== Collected data ==
Start of Block

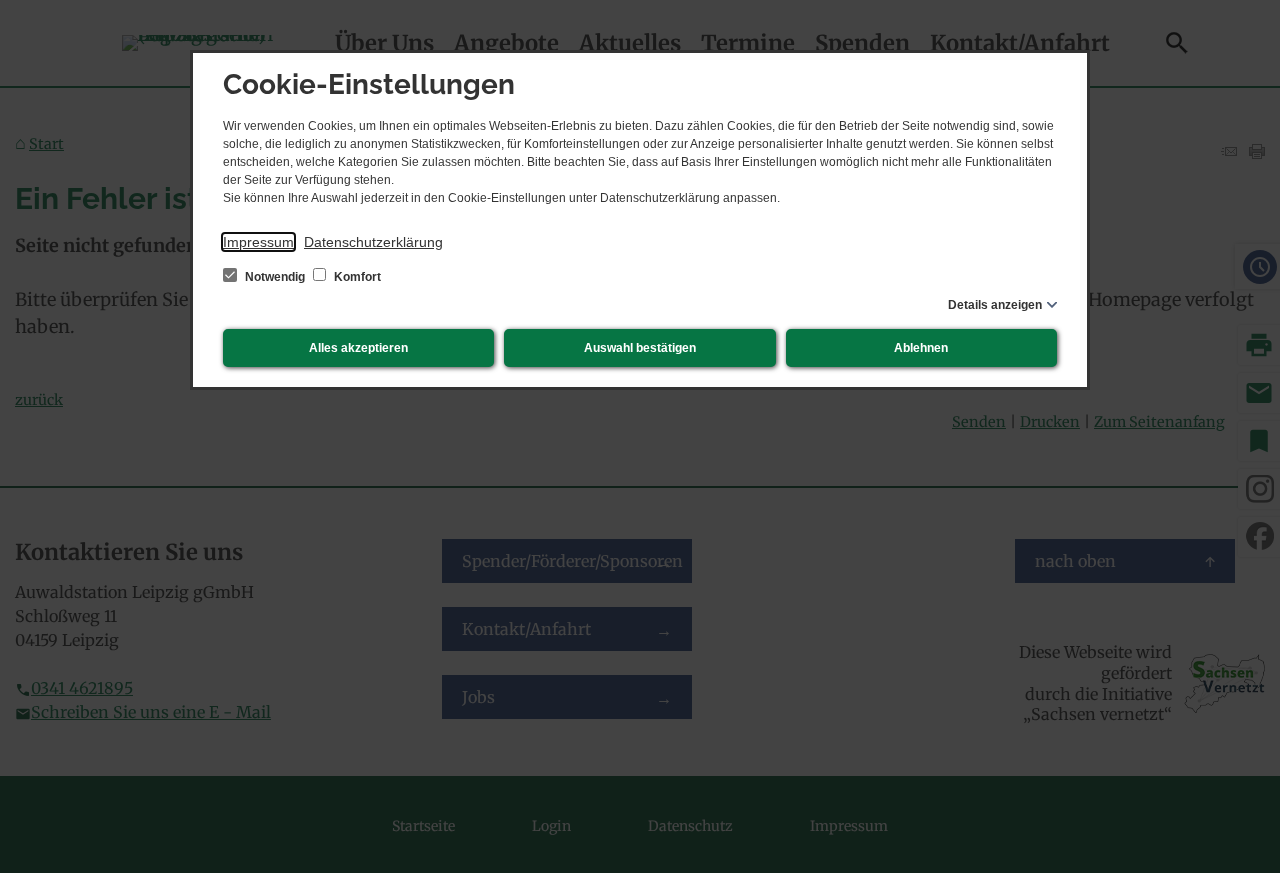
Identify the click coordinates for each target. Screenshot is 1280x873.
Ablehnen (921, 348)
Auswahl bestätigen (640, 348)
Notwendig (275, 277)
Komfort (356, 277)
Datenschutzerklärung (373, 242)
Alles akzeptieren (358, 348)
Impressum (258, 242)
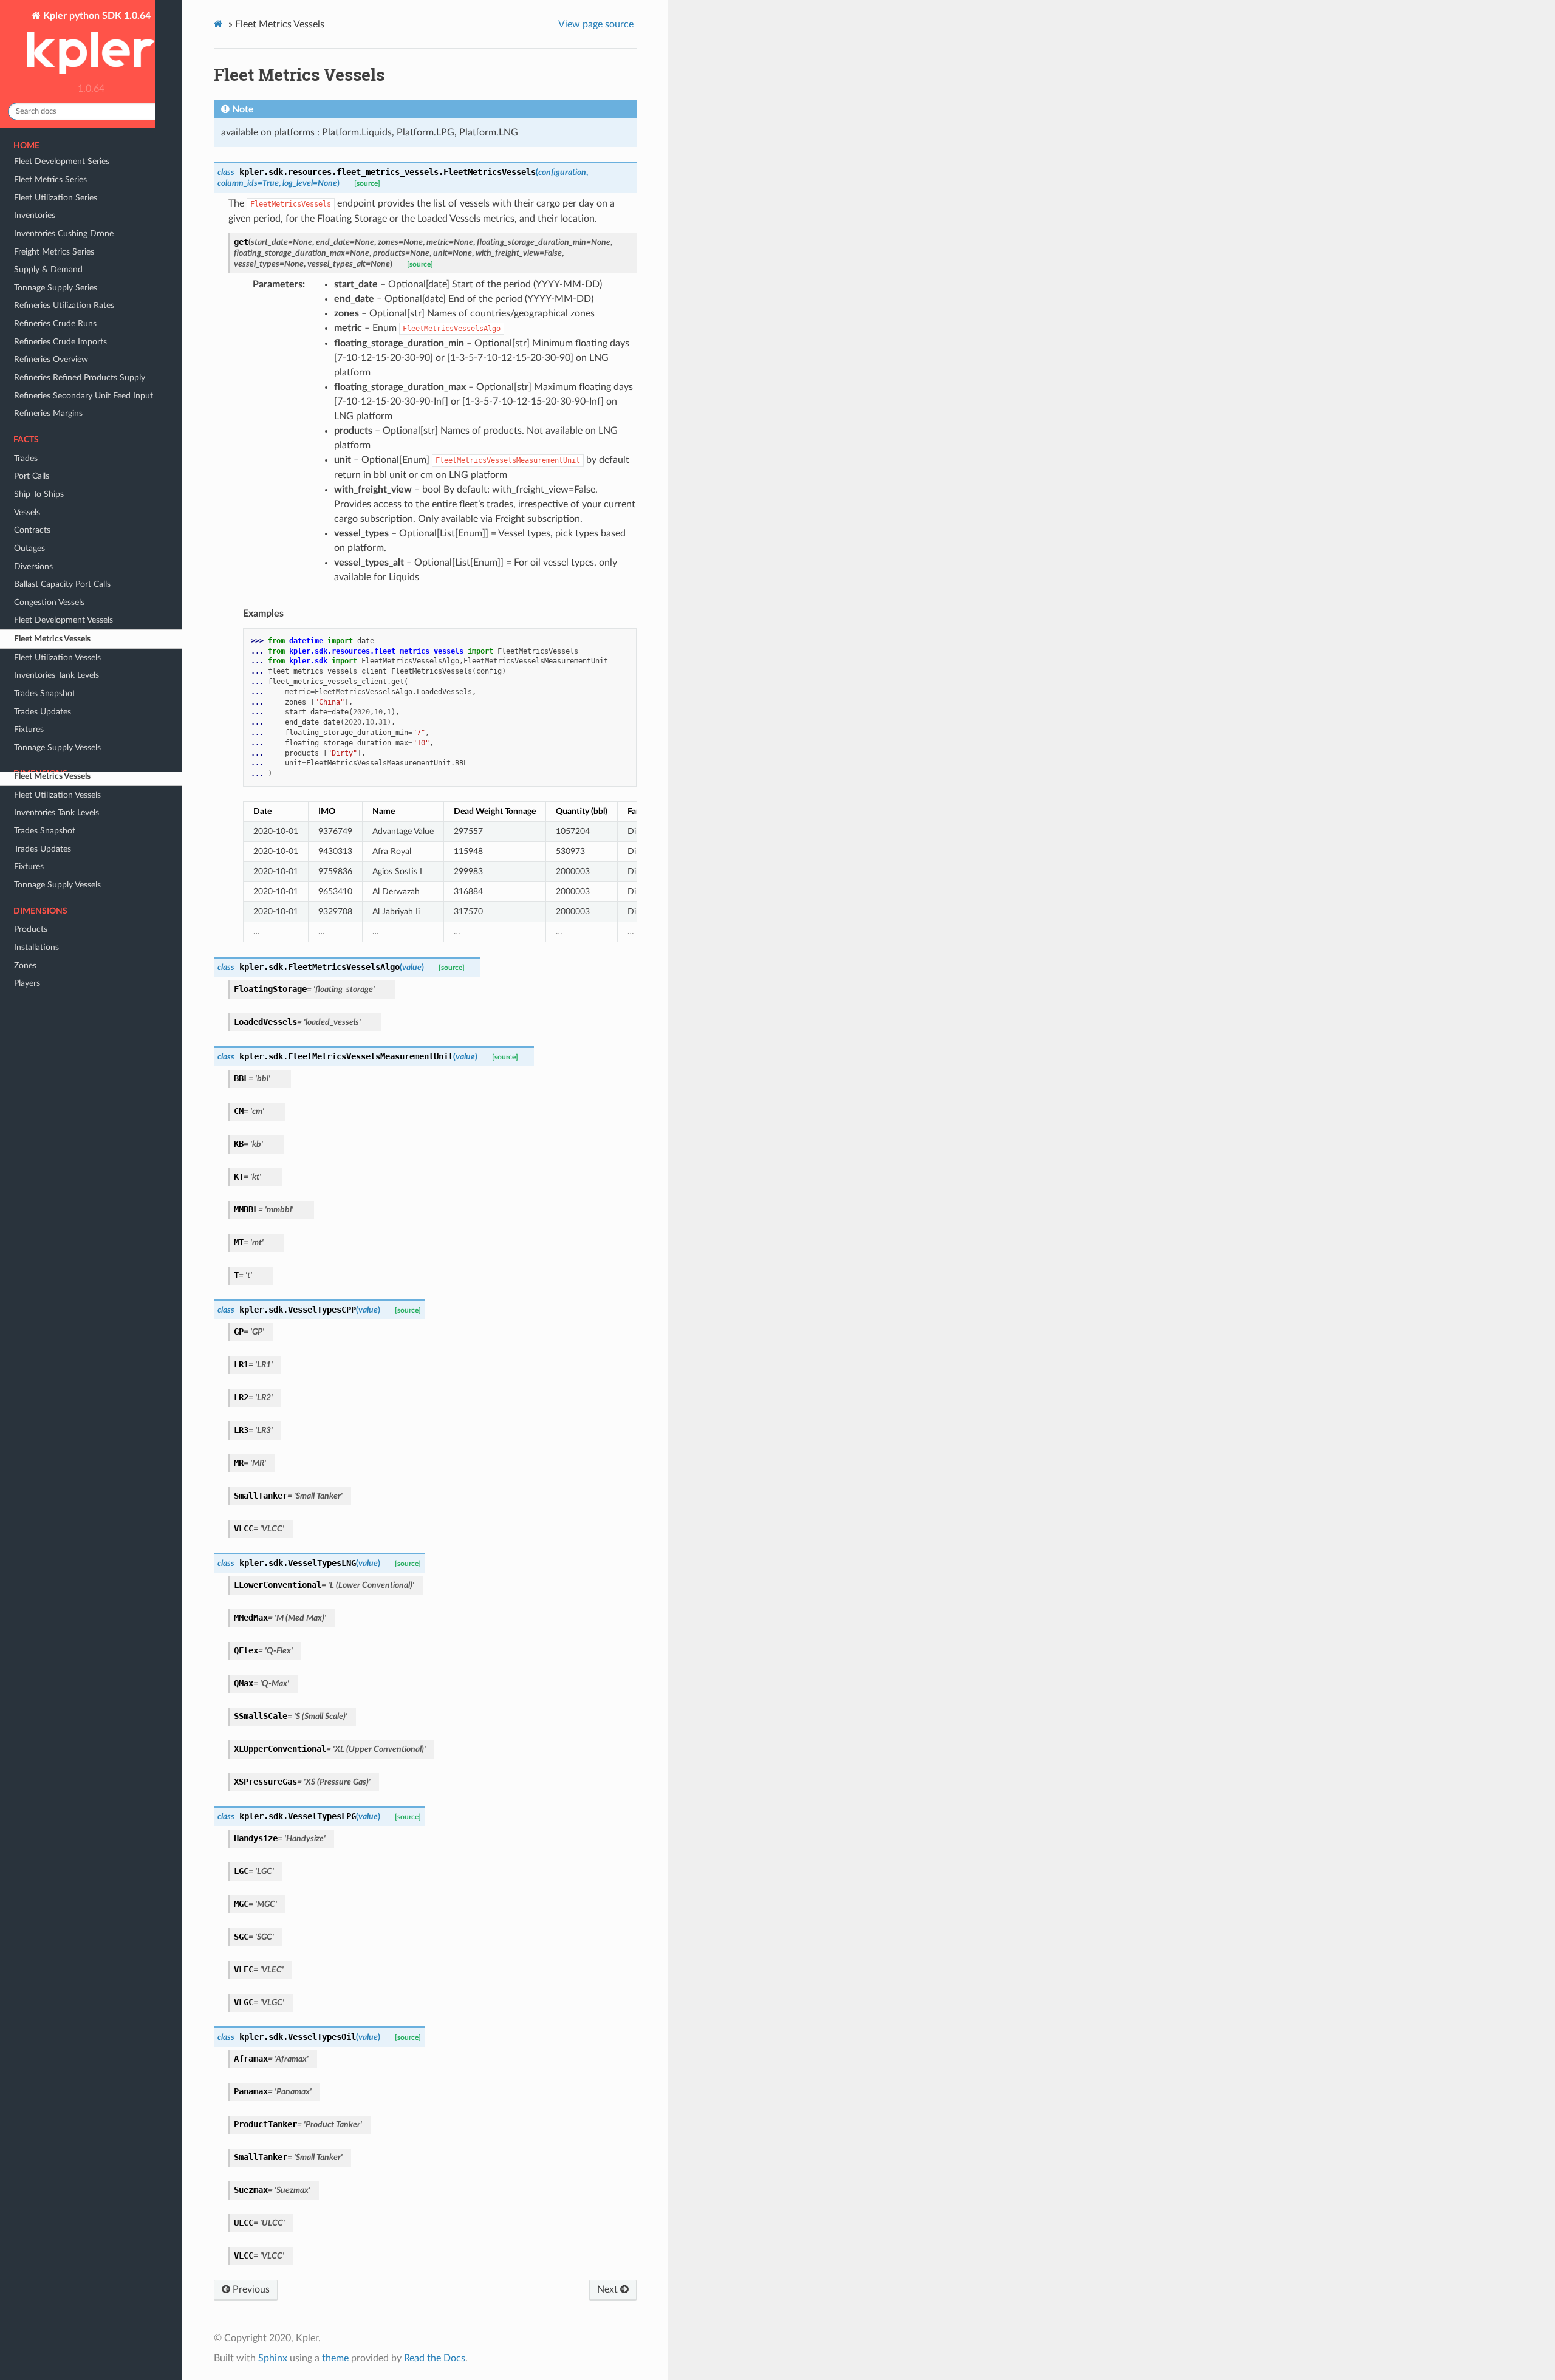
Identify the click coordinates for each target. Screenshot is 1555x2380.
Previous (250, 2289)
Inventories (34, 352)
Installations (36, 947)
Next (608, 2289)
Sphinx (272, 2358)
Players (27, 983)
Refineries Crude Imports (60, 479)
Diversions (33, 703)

End of Block

== What this task involves ==
Leave every picture out, and repeat exactly the lines from the one containing "Impressum (258, 242)" through the last line of the entries, both ends included.

== Result below ==
Impressum (258, 242)
Identify the click coordinates for each target. Screenshot is 1555x2380.
Previous (250, 2289)
Inventories (34, 352)
Installations (36, 947)
Next (608, 2289)
Sphinx (272, 2358)
Players (27, 983)
Refineries Crude Imports (60, 479)
Diversions (33, 703)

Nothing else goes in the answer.